Local connection to quarantines topic of presentation tonight

March 27, 2009

TRURO – When former Truro resident Ian Cameron was five years old, he caught scarlet fever.
“I just remember being very sick,” recalled Cameron, who was the class valedictorian at Colchester County Academy in 1961.
His family’s home was quarantined. A sign was placed in the window and he was secluded from his siblings in an effort to stop the disease from spreading. The family wasn’t permitted to leave the house.
“I can’t remember how my father got groceries,” said Cameron, 65, who will be discussing the history of quarantines in Nova Scotia this evening at the Colchester Historical Society Museum.
Typhus, cholera and smallpox put a nasty dent in Nova Scotia’s medical history. The worst of these diseases were found in Halifax and Pictou. Truro was more fortunate.
“I think because of it not being a port, it just wasn’t at risk,” said Cameron.
Truro’s strongest link to quarantine history lies with Adams George Archibald, a father of Confederation based in Truro.
When he was 18, Archibald volunteered to be a medical assistant in a quarantine hospital in Halifax in 1832. His life of pubic service is honoured in Truro.
“Adams Street is named after him. Archibald Street is named after him. George Street is named after him,” Cameron said.
Cameron, who is now a professor of Family Medicine at Dalhousie University, is a Fellow of the Canadian College of Family Physicians and a Diplomat of the American Board of Family Practice.
In 2007, Cameron published Quarantine: What is Old is New.
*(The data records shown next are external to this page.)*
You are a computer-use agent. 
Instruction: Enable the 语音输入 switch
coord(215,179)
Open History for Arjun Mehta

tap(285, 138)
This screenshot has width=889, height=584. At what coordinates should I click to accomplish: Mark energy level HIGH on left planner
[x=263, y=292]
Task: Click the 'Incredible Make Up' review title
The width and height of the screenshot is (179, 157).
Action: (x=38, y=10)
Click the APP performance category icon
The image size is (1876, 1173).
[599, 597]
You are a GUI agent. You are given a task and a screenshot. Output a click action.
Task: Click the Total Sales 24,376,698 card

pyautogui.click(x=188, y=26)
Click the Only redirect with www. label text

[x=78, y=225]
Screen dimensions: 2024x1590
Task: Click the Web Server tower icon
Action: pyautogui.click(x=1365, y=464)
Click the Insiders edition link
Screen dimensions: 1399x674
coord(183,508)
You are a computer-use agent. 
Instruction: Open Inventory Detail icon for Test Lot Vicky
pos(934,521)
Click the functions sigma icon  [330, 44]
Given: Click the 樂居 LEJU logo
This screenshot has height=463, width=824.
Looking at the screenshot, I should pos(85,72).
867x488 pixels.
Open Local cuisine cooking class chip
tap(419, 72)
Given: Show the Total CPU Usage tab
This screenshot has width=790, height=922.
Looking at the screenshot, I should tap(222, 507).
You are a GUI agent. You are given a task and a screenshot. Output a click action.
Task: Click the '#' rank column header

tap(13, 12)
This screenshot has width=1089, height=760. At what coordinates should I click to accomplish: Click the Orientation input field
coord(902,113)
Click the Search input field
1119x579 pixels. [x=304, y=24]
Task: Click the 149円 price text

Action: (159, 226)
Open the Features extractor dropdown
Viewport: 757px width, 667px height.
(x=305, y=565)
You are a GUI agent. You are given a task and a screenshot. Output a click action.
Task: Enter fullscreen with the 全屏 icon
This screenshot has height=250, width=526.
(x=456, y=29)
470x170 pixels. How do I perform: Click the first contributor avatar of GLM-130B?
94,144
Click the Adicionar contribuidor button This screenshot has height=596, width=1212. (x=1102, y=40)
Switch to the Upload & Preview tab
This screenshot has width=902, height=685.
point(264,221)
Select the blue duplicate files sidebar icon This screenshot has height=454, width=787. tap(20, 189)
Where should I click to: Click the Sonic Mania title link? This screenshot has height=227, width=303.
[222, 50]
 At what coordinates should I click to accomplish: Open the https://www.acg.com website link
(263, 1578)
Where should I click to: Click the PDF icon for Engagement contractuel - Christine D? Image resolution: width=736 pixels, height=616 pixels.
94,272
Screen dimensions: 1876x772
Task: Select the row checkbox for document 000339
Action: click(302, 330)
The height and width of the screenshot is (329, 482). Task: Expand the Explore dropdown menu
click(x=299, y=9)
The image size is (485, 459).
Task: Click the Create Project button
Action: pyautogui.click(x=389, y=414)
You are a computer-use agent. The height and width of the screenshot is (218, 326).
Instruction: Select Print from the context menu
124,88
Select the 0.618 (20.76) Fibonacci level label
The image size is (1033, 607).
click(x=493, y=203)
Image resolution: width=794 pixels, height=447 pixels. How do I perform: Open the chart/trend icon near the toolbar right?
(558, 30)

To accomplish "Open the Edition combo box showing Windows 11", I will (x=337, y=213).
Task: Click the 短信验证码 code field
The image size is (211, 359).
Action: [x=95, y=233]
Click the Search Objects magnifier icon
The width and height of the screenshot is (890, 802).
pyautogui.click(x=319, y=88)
It focuses on the history of Truro,
Pictou, Halifax and Lawlor’s Island and the devastating diseases that were passed from port to port.
He also will comment on the fact that infectious diseases still make headlines, only now the names are SARS virus and bird flu rather than smallpox and cholera.
Elinor Maher, chairwoman of the program committee at the Colchester Historical Society, is looking forward to Cameron’s discussion, particularly considering his strong connections to the area. “His father was the principal of the high school and his mother was a delightful lady who was a well-known artist. They were very much a part of Truro,” said Maher.

(This story was published in the Truro Daily News on Thursday, March 26, 2009.)